Now we have a GeoDataFrame that we can save to disk. Let’s still confirm that everything is okey by plotting our route on top of our street network, and plot also the origin and target points on top of our map.

- Let’s first prepare a GeoDataFrame for our origin and target points.

```
In [62]: od_points = gpd.GeoDataFrame(crs=edges_proj.crs)
In [63]: od_points['geometry'] = None
In [64]: od_points['type'] = None
In [65]: od_points.loc[0, ['geometry', 'type']] = orig_point, 'Origin'
In [66]: od_points.loc[1, ['geometry', 'type']] = target_point, 'Target'
In [67]: od_points.head()
Out[67]:
geometry type
0 POINT (385201.8178221472 6671704.895542073) Origin
1 POINT (385779.4656930579 6671672.812631538) Target
```

- Let’s also get the buildings for our area and plot them as well.

```
In [68]: buildings = ox.buildings_from_place(place_name)
In [69]: buildings_proj = buildings.to_crs(crs=edges_proj.crs)
```

- Let’s now plot the route and the street network elements to verify that everything is as it should.

```
In [70]: fig, ax = plt.subplots()
In [71]: edges_proj.plot(ax=ax, linewidth=0.75, color='gray')
Out[71]: <matplotlib.axes._subplots.AxesSubplot at 0x2ce1cdb5b38>
In [72]: nodes_proj.plot(ax=ax, markersize=2, color='gray')
Out[72]: <matplotlib.axes._subplots.AxesSubplot at 0x2ce1cdb5b38>
In [73]: buildings_proj.plot(ax=ax, facecolor='khaki', alpha=0.7)
Out[73]: <matplotlib.axes._subplots.AxesSubplot at 0x2ce1cdb5b38>
In [74]: route_geom.plot(ax=ax, linewidth=4, linestyle='--', color='red')
Out[74]: <matplotlib.axes._subplots.AxesSubplot at 0x2ce1cdb5b38>
In [75]: od_points.plot(ax=ax, markersize=24, color='green')
Out[75]: <matplotlib.axes._subplots.AxesSubplot at 0x2ce1cdb5b38>
In [76]: plt.tight_layout()
```

Great everything seems to be in order! As you can see, now we have a full control of all the elements of our map and we can use all the aesthetic properties that matplotlib provides to modify how our map will look like. Now we can save to disk all the elements that we want.

```
# Parse the place name for the output file names (replace spaces with underscores and remove commas)
In [77]: place_name_out = place_name.replace(' ', '_').replace(',','')
In [78]: streets_out = r"/home/geo/%s_streets.shp" % place_name_out
In [79]: route_out = r"/home/geo/Route_from_a_to_b_at_%s.shp" % place_name_out
In [80]: nodes_out = r"/home/geo/%s_nodes.shp" % place_name_out
In [81]: buildings_out = r"/home/geo/%s_buildings.shp" % place_name_out
In [82]: od_out = r"/home/geo/%s_route_OD_points.shp" % place_name_out
```

As there are certain columns with such data values that Shapefile format does not support (such as `list`

or `boolean`

), we need to convert those into strings to be able to export the data to Shapefile.

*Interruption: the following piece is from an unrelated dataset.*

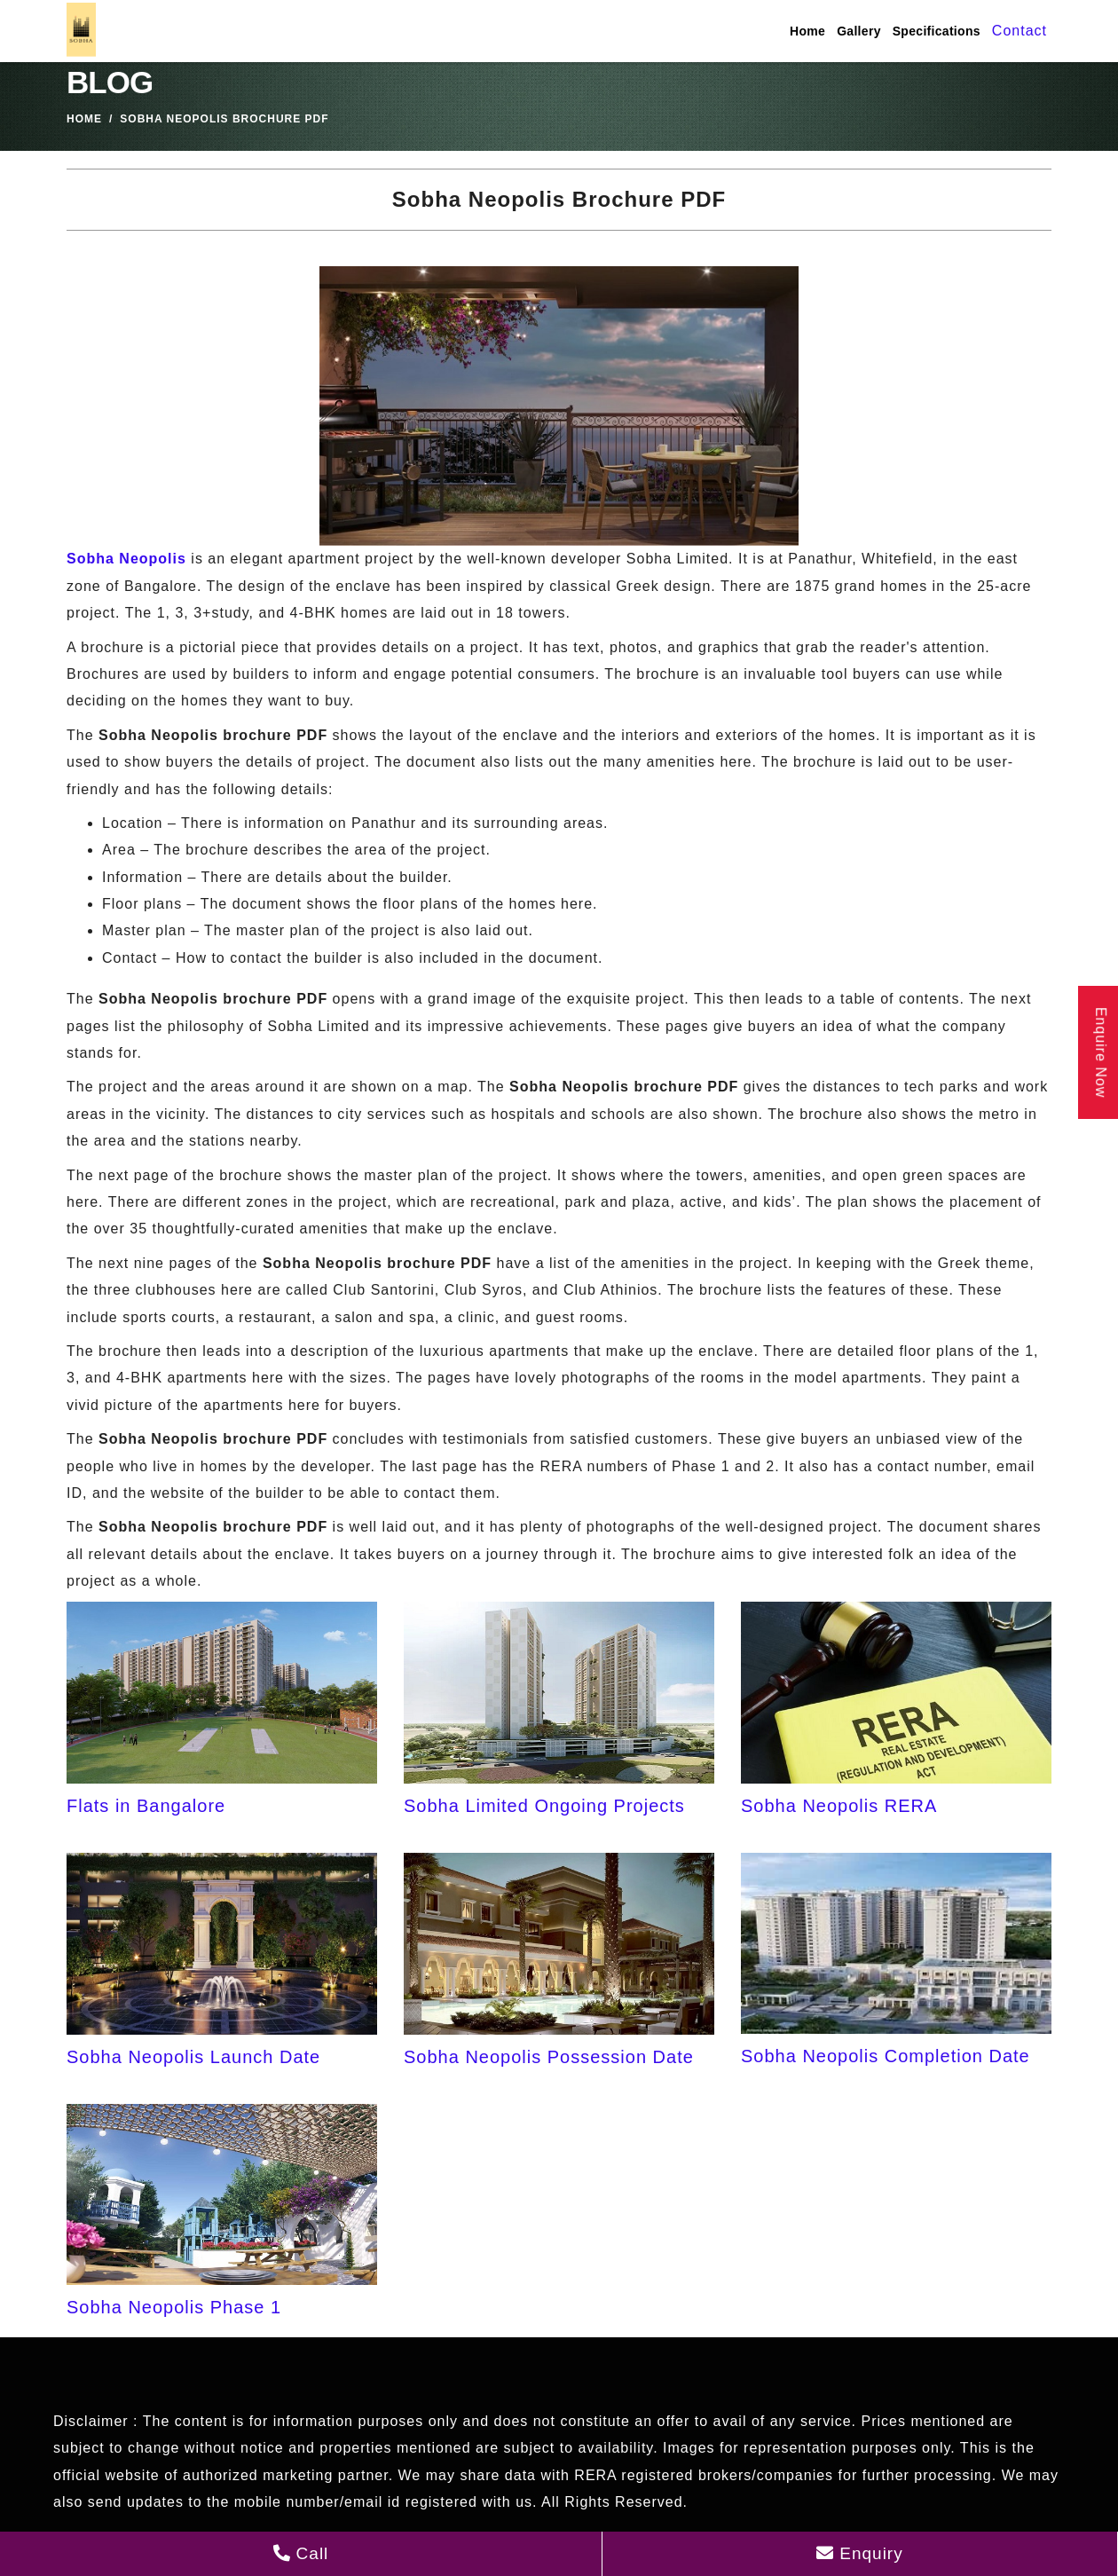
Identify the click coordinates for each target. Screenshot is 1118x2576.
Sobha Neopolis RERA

- Columns with invalid values

```
In [83]: invalid_cols = ['lanes', 'maxspeed', 'name', 'oneway', 'osmid']
```

- Iterate over invalid columns and convert them to string format

```
In [84]: for col in invalid_cols:
....: edges_proj[col] = edges_proj[col].astype(str)
....:
```

- Save the data

```
In [85]: edges_proj.to_file(streets_out)
In [86]: route_geom.to_file(route_out)
In [87]: nodes_proj.to_file(nodes_out)
In [88]: od_points.to_file(od_out)
In [89]: buildings[['geometry', 'name', 'addr:street']].to_file(buildings_out)
```

Great now we have saved all the data that was used to produce the maps as Shapefiles.